Regularized motion blur-kernel estimation with adaptive sparse image prior learning

Abstract

This paper proposes a regularized negative log-marginal-likelihood minimization method for motion blur-kernel estimation, which is the core problem of blind motion deblurring. In contrast to existing approaches, the proposed method treats the blur-kernel as a deterministic parameter in a directed graphical model wherein, the sharp image is sparsely modeled by using a three-layer hierarchical Bayesian prior and the inverse noise variance is supposed distributed to the Gamma hyper-prior. By borrowing the ideas of mean filed approximation and iteratively reweighted least squares, the posterior distributions of the sharp image, the inverse noise variance and the hyper-parameters involved in the image prior, as well as the deterministic model parameters including the motion blur-kernel and those involved in the hyper-priors, are all estimated automatically for each blind motion deblurring problem.

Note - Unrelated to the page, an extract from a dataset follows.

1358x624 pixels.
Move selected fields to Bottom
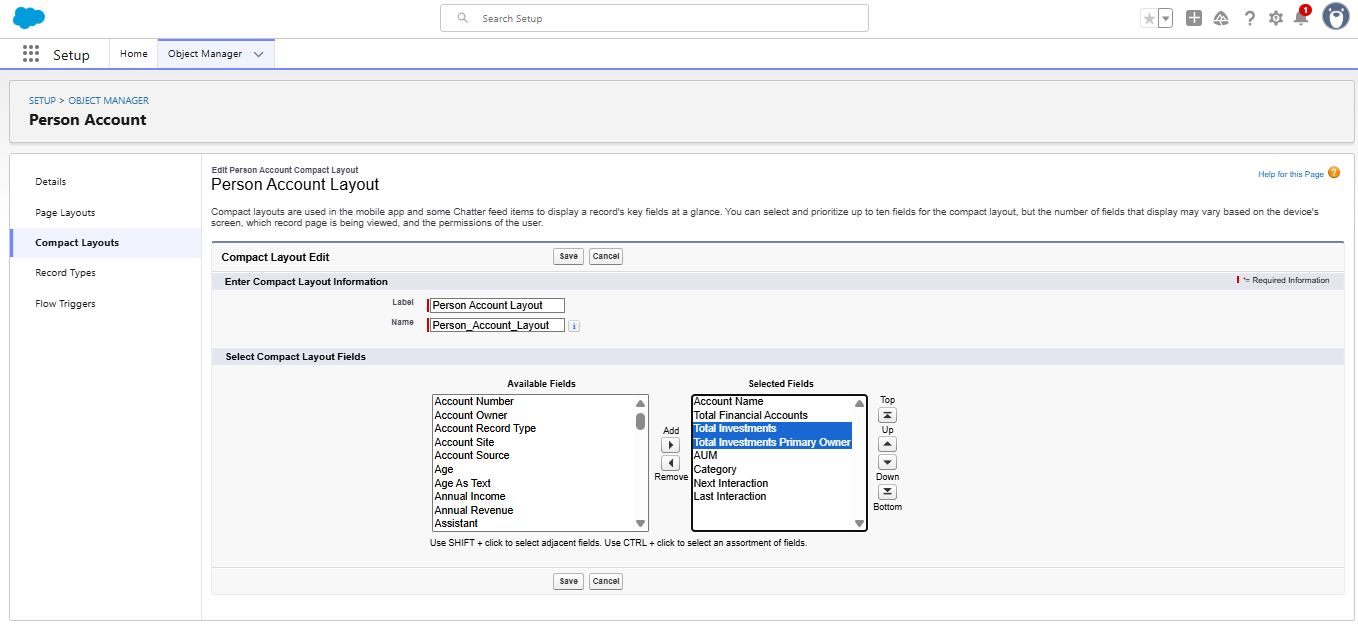[x=887, y=492]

It is worthy to note that, the new approach relies on a strict minimization objective function, and learns a more adaptive sparse image prior while with considerably less implementation heuristics compared with existing motion blur-kernel estimation approaches. Experimental results on both benchmark and real-world motion blurred images demonstrate that the proposed method has achieved state-of-the-art or even better performance than the current blind motion deblurring approaches in terms of the image deblurring quality. The results also show that the proposed approach is robust to the size of the motion blur-kernel to a great extent.